In "Bello Fiore," I began by exploring a Julia shape, which, when transformed with a hypercross inversion curve, suggested flower petals to me. As I added layers, I not only progressively rotated the image to fill in the circumference of petals, I also altered the angle of the inversion curve to slightly distort the shape of each set of petals and varied the magnification to change the petal size. I tweaked and re-evaluated every aspect of the image many times over as I worked with it. Since my intent was to suggest rather than realistically depict a real flower, I allowed the colors of each layer of petals to interact with the others and not remain opaque.
Janet Parke. Bello Fiore. 1999

Conclusion

While many fractals created by other programs are easily identifiable as coming from that particular software, I feel that Ultra Fractal gives me the opportunity to develop a unique style of my own. Elements of that style, of course, reflect my own artistic taste — a balance of color, unusual or unexpected shapes; off-center, but balanced framing; use of light and shadow to suggest a three-dimensional feel; texture to add depth and interest; and a sense of movement. Simply put, I am interested in producing striking and singular works of art using fractal elements as a means to that end.
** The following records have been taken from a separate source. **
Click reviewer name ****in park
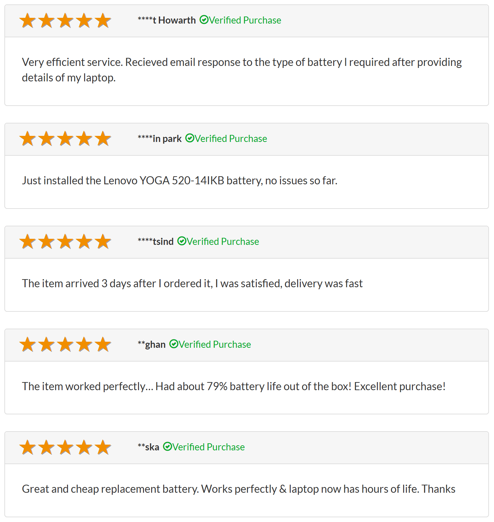click(160, 139)
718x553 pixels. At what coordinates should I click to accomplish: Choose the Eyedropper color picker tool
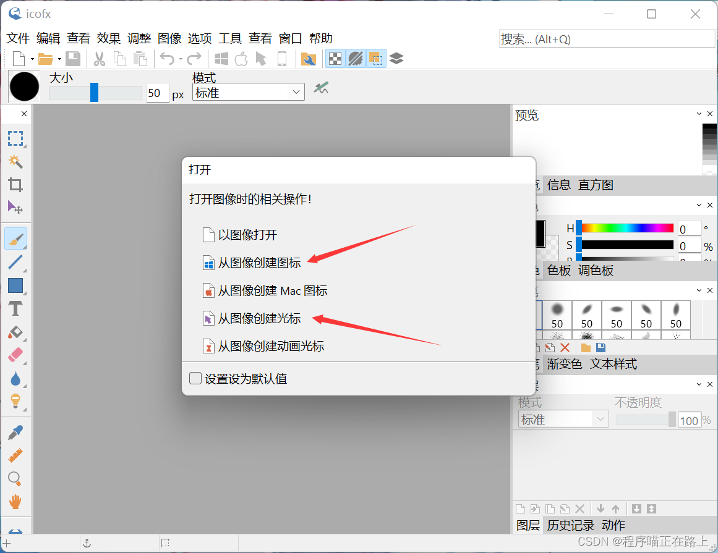pyautogui.click(x=16, y=432)
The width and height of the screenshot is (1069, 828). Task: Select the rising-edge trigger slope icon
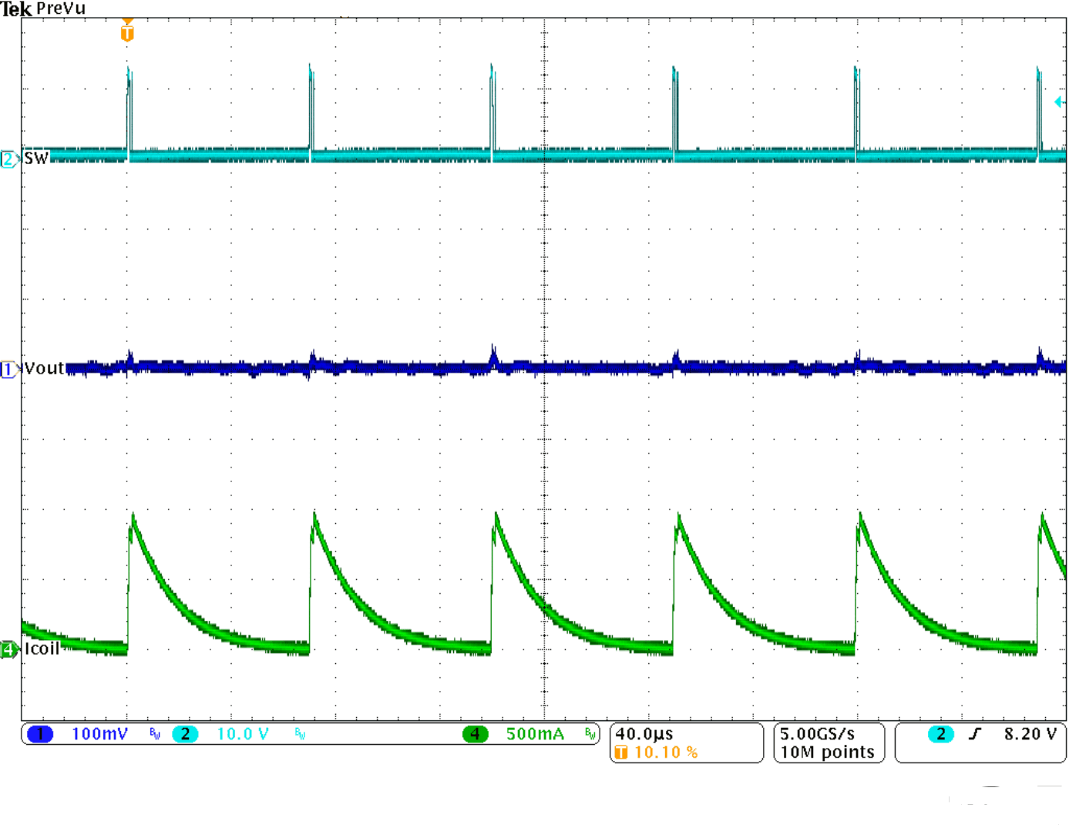point(976,734)
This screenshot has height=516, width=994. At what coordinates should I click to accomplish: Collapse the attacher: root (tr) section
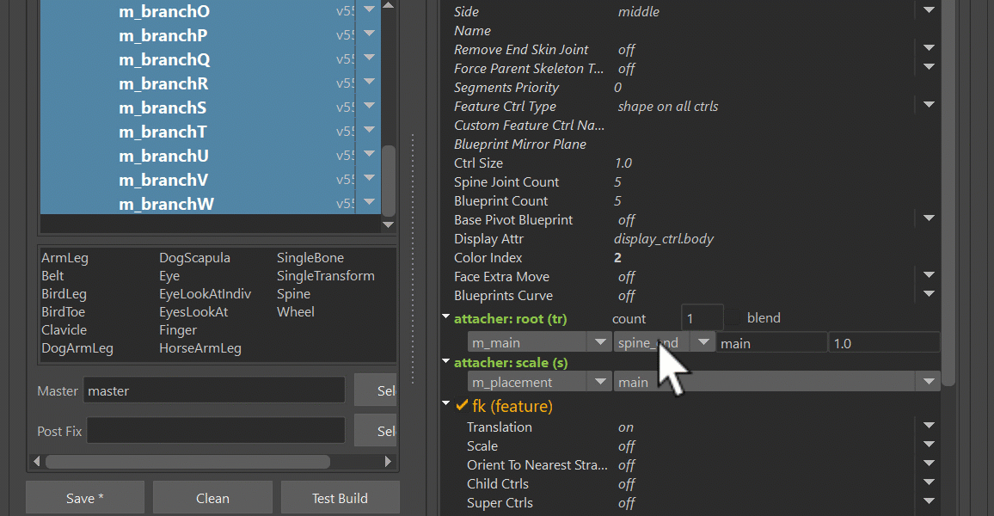click(445, 317)
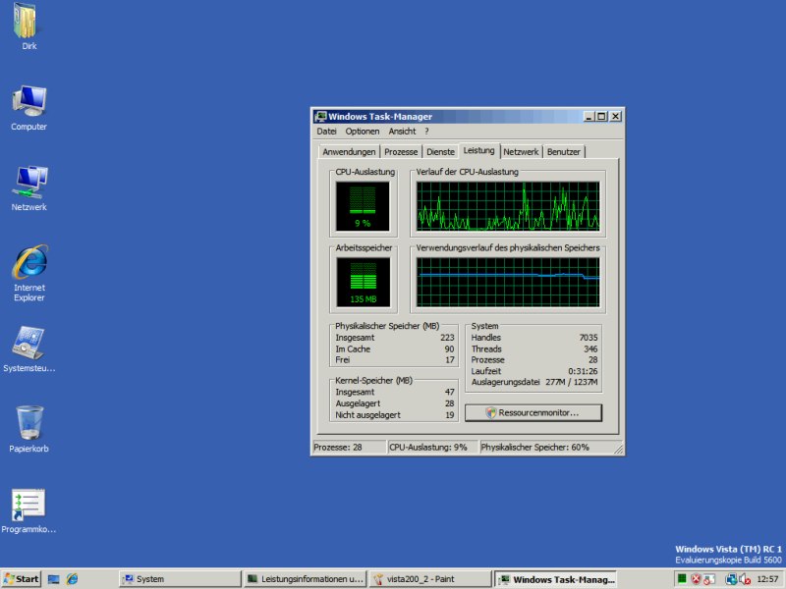Select the Papierkorb recycle bin icon

(x=28, y=427)
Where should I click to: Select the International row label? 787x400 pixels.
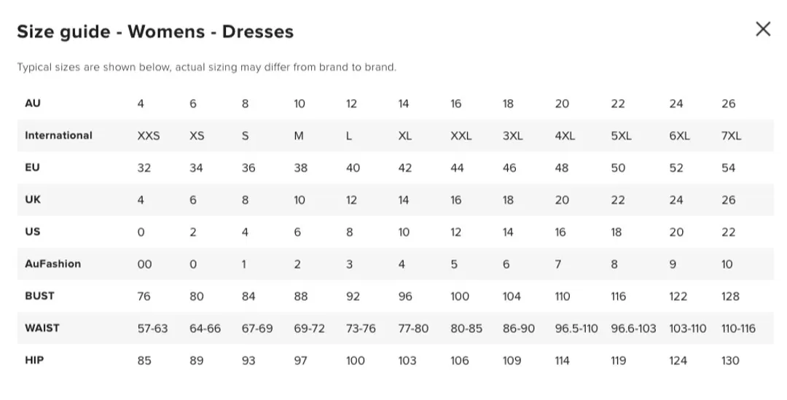click(x=58, y=136)
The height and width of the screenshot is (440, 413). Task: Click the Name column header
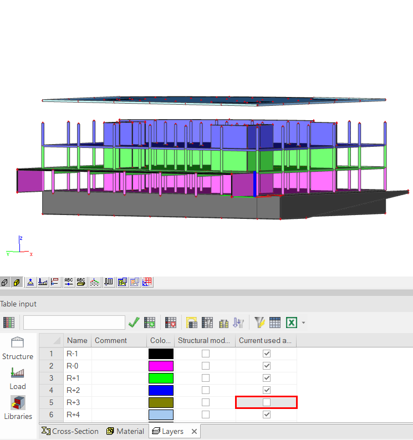[77, 340]
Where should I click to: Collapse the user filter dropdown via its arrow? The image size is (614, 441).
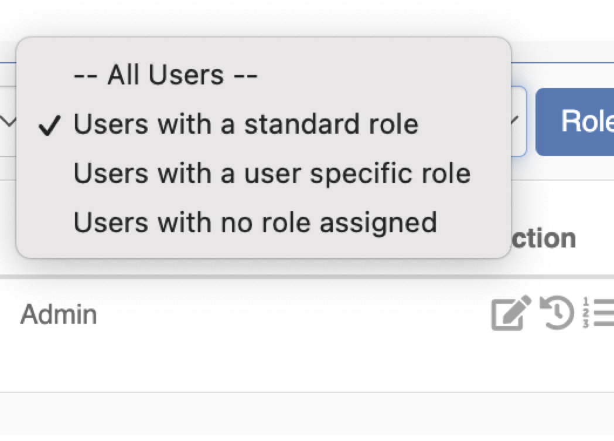coord(514,122)
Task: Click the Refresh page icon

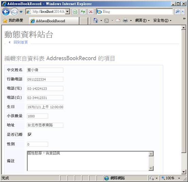Action: coord(83,12)
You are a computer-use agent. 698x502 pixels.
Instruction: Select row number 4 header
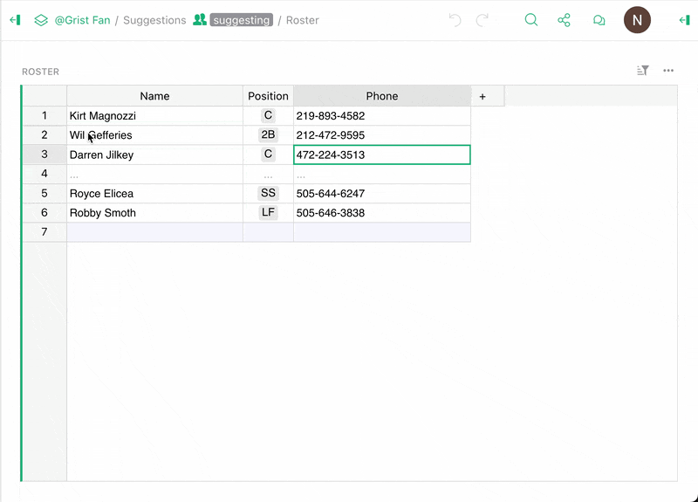pos(44,174)
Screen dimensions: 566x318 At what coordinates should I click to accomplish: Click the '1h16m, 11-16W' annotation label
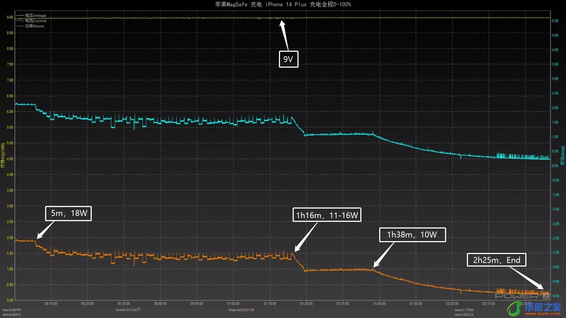pyautogui.click(x=327, y=215)
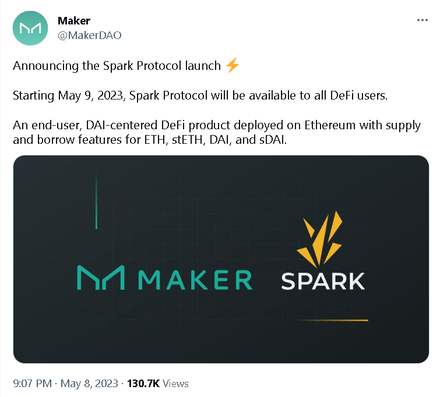
Task: Open the three-dot more options menu
Action: (422, 20)

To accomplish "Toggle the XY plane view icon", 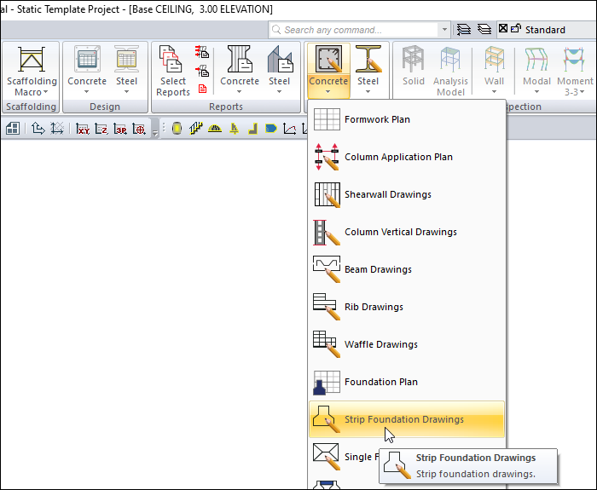I will (x=83, y=130).
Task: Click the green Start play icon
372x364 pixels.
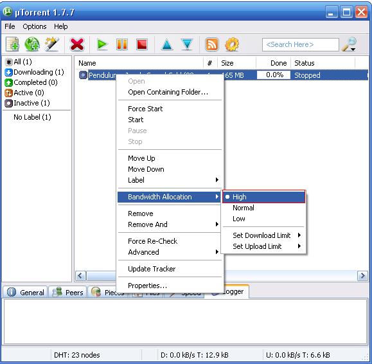Action: point(102,44)
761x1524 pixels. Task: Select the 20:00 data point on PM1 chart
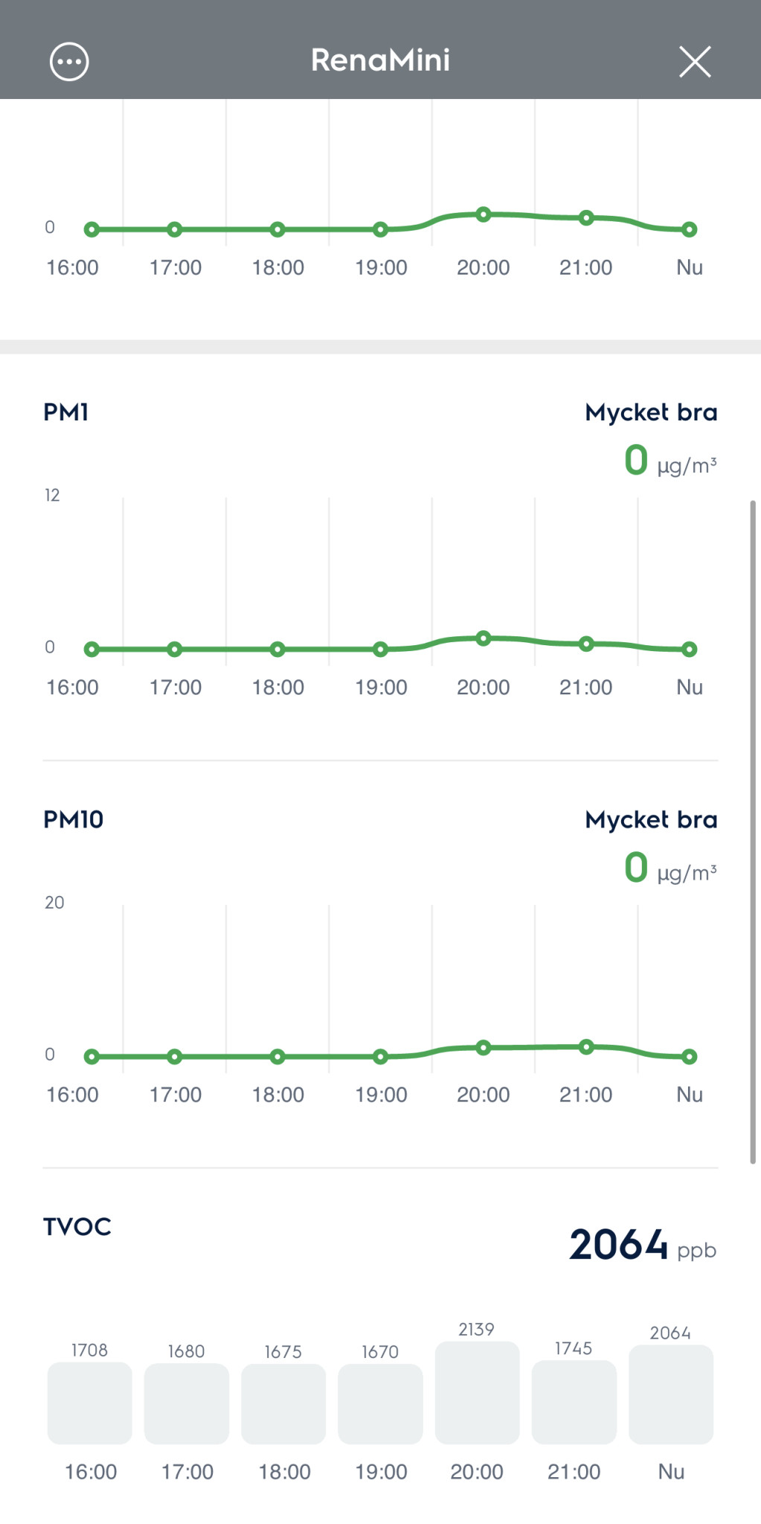pos(484,638)
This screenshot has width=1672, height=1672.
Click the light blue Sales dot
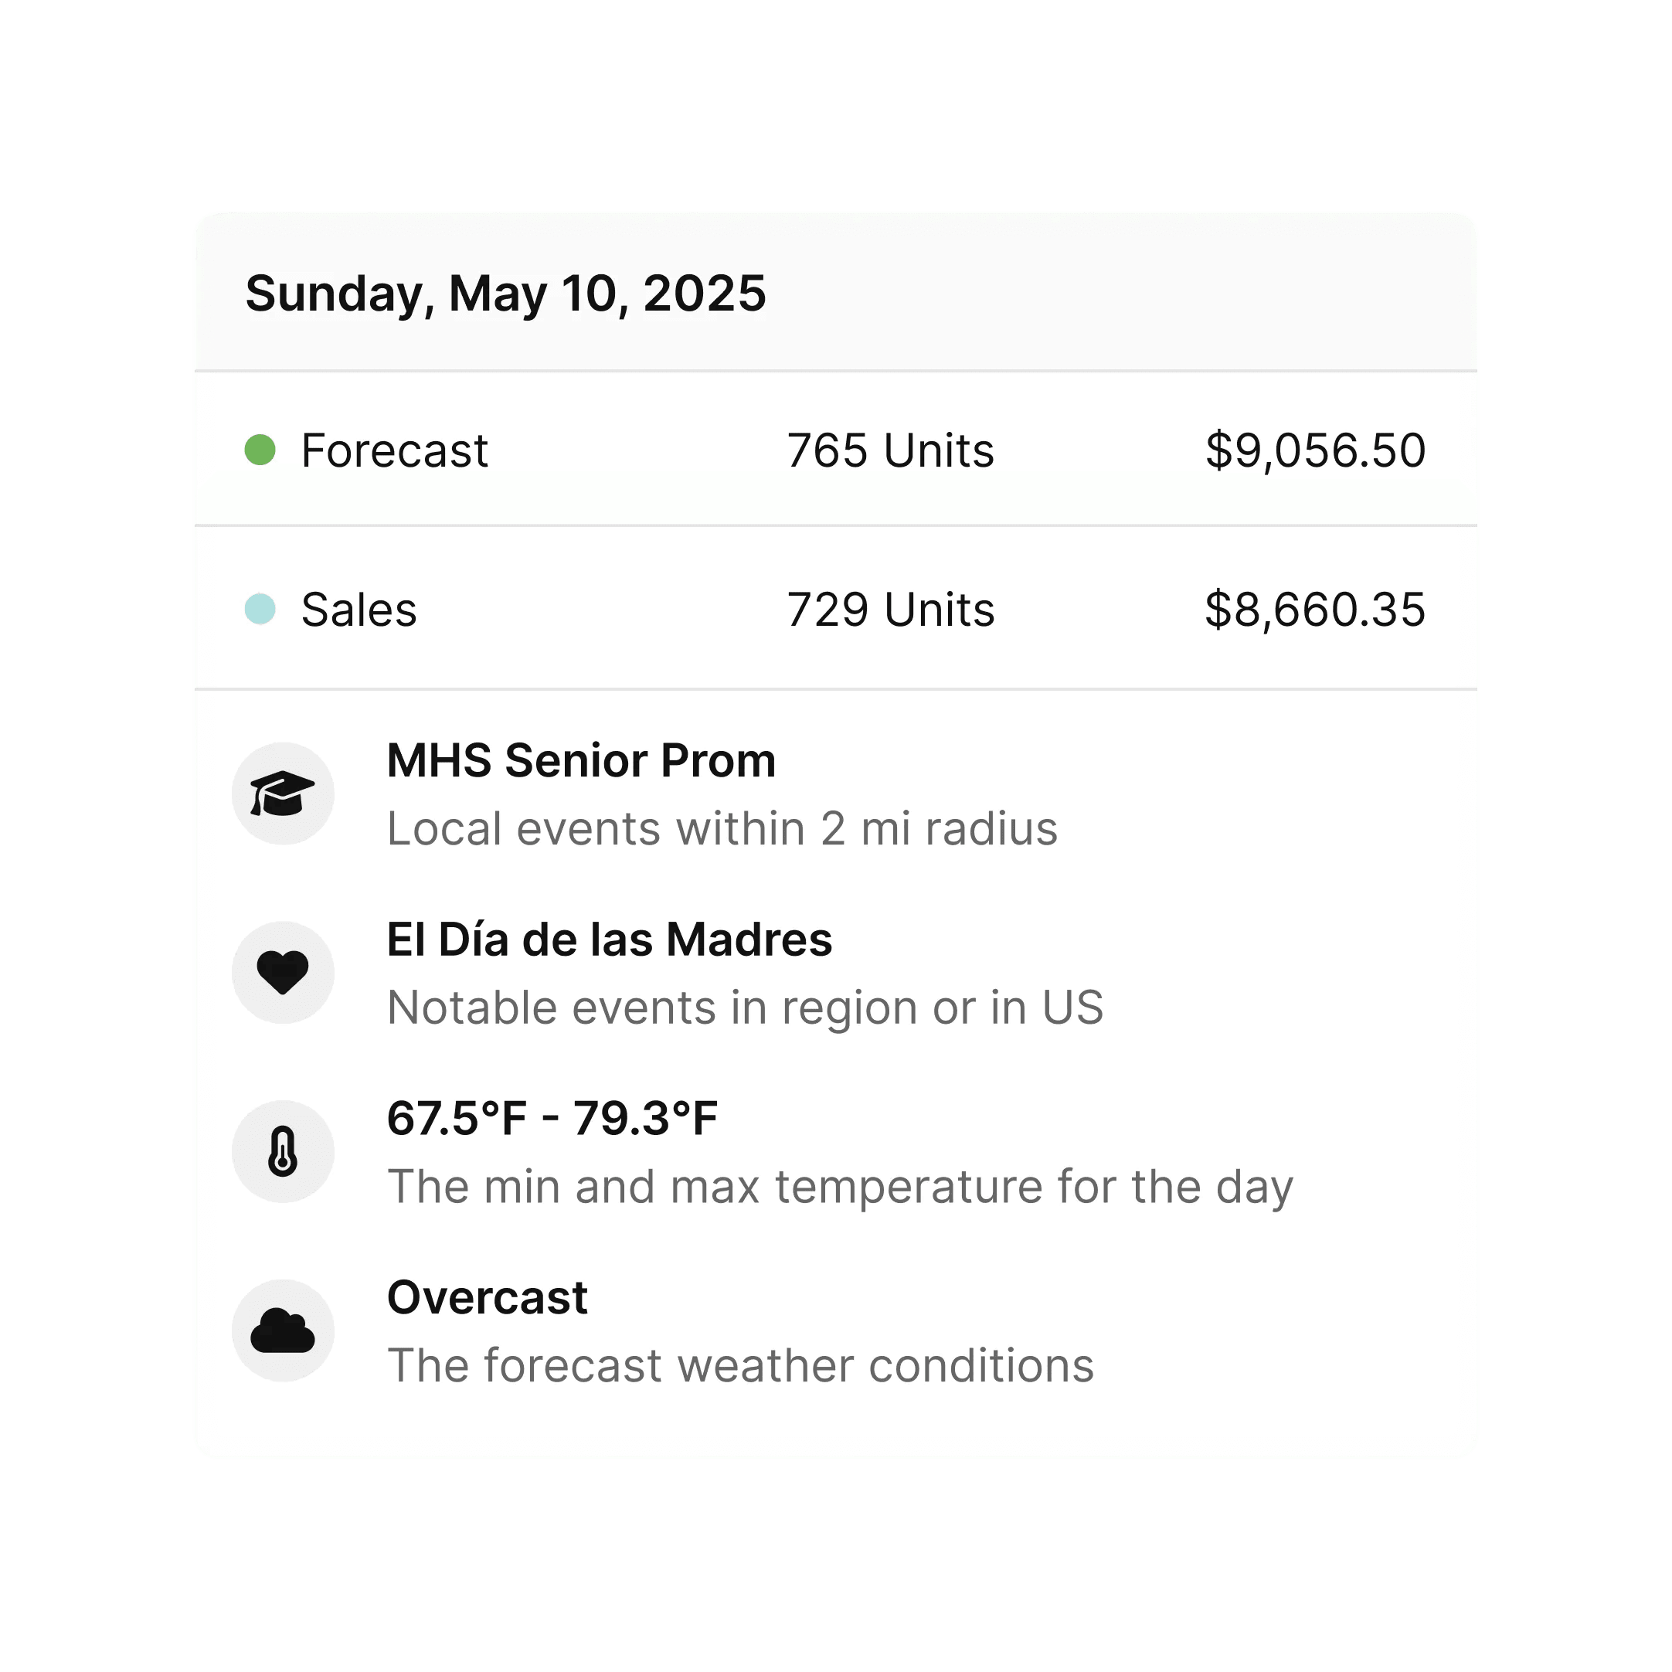(x=260, y=609)
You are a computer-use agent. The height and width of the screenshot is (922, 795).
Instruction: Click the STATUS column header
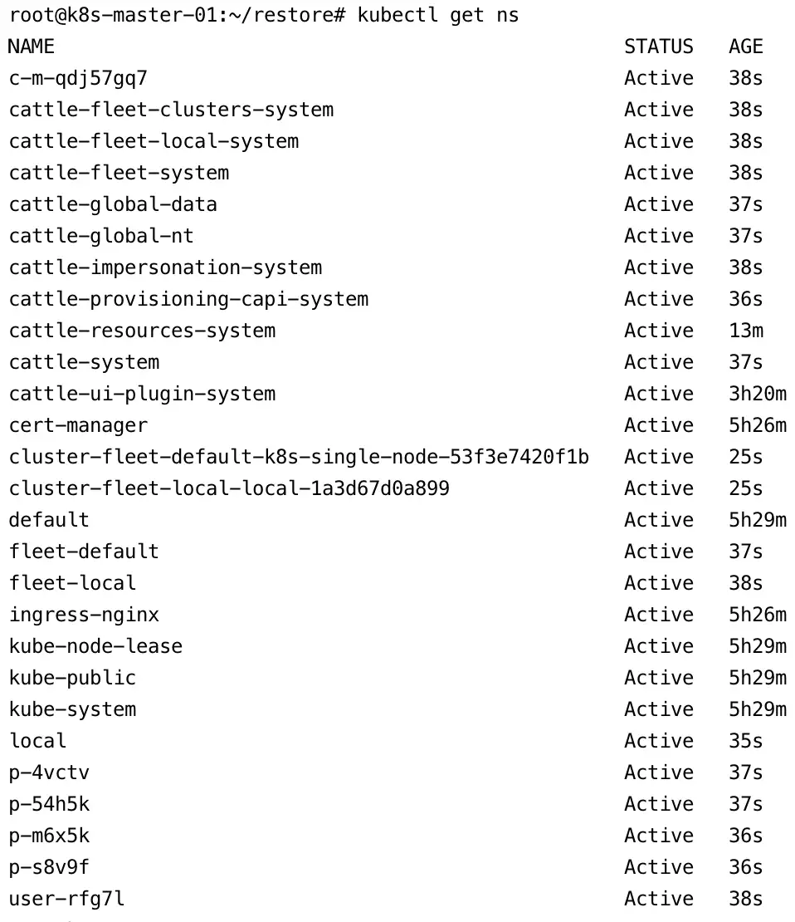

Will fractal art one day be recognized as a legitimate art form alongside more traditional forms such as painting, sculpture, and photography? Will it stand the test of time in the same way works of the great painters have? Only in time will these questions be answered, but I contend that we have just begun to explore the artistic potential of fractal art, and it is indeed in the hands of a creative artist — a deliberate, conscious and imaginative celebration of the nature of math.